DÜNYADAN

Hong Kong’da aktivist olmak

JOSHUA WONG: HONG KONG’DA ON BEŞ YAŞINDA BİR AKTİVİST

Evet, Joshua Wong, Çin dayatması ulusal eğitime karşı çıkmak için scholarism adlı kollektif bir grup kurarak, dünyanın süper güçlerinden birine “HAYIR” dediğinde sadece on beş yaşındaydı. Çin’in ulusal eğitim projesi, “ülkeni sevmek eşittir komünist partiyi sevmek” ideolojisi çatısında, yeni ve ulusal eğitim müfredatını Hong Kong’da hayata geçirmeyi planlıyordu. Peki, neden Çin’e bağlı Hong Kong’da, en başından itibaren farklı bir eğitim müfredatı uygulanıyordu? Hong Kong’da yayılan eylemler sadece bu müfredata direnişi mi kapsıyordu?

Tüm bunları anlayabilmek için Hong Kong’un ilginç tarihine kısaca bir göz atalım:

Öncelikle belirtelim, Hong Kong Çin’e bağlı ancak kendi para birimi, siyasi sistemi ve kültürel birikimi var. Birçok Hong Kong sakini kendisini Çinli değil Hong Konglu olarak tanımlıyor. Anlayacağınız Hong Kong’un çalkantılı bir tarihsel geçmişi mevcut. Biz konuya ortasından dahil olacağız: Hong Kong, 1842 yılında, Nanking Antlaşması ile resmen Birleşik Krallık’a devrediliyor. Bu tarihten sonra birçok savaş yaşanıyor, Hong Kong’un el değiştirdiği, hatta dört yıl boyunca Japon egemenliği altında kaldığı da oluyor, ancak Britanya, bir şekilde kontrolü yeniden eline alıyor. 1979 yılında, Çin-Britanya Ortak Bildirisi ile, Birleşik Krallık’ın koloniyi 1997 yılında tekrar Çin’e devretmesi konusunda anlaşılıyor. Ancak ilginç bir durumdur ki, Hong Kong halkı Çin egemenliğine girmek istemiyor (Hong Kong, sömürgecilik tarihinin en ilginç ve karmaşık örneği olarak görülüyor). Hong Konglular, sivil haklarını, hukuk devleti olma özelliklerini ve yaşam kalitelerini kaybedeceklerini düşünüyorlar. Hatta, devirden önce Hong Kong’dan büyük bir göç dalgası yayılıyor, bir milyondan fazla insan adayı terk ediyor. Sonuç olarak, Hong Kong, 156 yıllık Britanya hakimiyetinden sonra, 1 Temmuz 1997’de Çin’e devrediliyor ve Hong Kong “Çin Halk Cumhuriyeti Özel Yönetim Bölgesi” sıfatını alıyor (Dört binin üzerinde yabancı basın mensubunun izlediği devir töreni, 1990’ların en göz kamaştırıcı medya olayı olarak görülüyor).

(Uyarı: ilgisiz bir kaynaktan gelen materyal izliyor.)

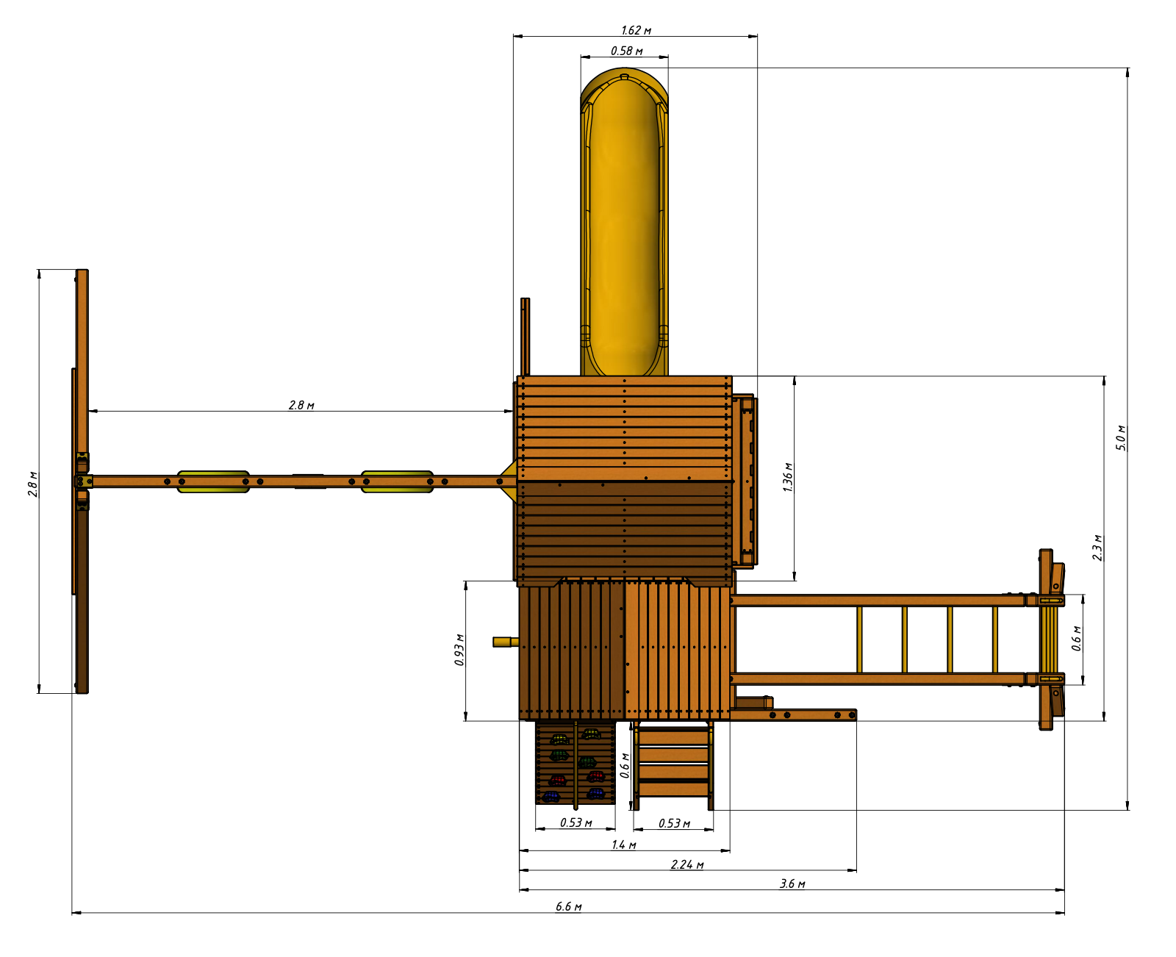Select the 6.6 м overall width label
Viewport: 1176px width, 957px height.
click(x=568, y=906)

Bundan sonra, “tek ülke, iki sistem” modeli uygulanmaya başlanıyor. Aslında, burada amaç Hong Kong’un komünist Çin ile yavaş yavaş özdeşleşeceği bir tuzak modeli hayata geçirmek. Ada, Hong Kong Temel Hukuku adı verilen fiili bir anayasaya sahip. Bu anayasa, Çin vatandaşlarına tanınmayan, basın ve ifade özürlüğü, protesto hakkı gibi hakları garanti etmekle birlikte, Çinli yetkililerin müdahil olmayacaklarına dair söz verdikleri Hong Kong’un kendi demokrasisini geliştirme hakkını da sağlıyor. Ancak, Pekin, 2014 yılında Hong Kong seçimlerinin doğrudan ve genel oyla değil, ana kara Çin’e benzer şekilde dolaylı olarak “Seçim Komitesi” üzerinden gerçekleştireceğini açıklıyor. Kamuoyunu ayağa kaldıran nokta ise, Pekin’in, adayların ancak Seçim Komitesi tarafından “vatanseverliklerinin uygun derecede olduğuna” onay verildiği taktirde seçime katılabileceklerinin söylemesi oluyor. Hong Kong hukukunun egemenliğine tehdit olarak algılanan bu durum, şiddetli protestoların gerçekleşmesine neden oluyor. Polisin, protestolara karşı orantısız güç kullanması ve eylemcilerin kendilerini biber gazları ve yakıcı güneşten şemsiyeler ile koruması ile, hareket “şemsiye devrimi” olarak adlandırılıyor. Gelişen olaylar bölgenin İngiltere’den Çin’e geçtiği 1997 yılından bu yana yaşanan en büyük kriz olarak değerlendiriliyor. (Özellikle, Çin’in ABD ile yaşadığı ticaret savaşlarına denk gelmesi durumu daha da hassas hale getiriyor.)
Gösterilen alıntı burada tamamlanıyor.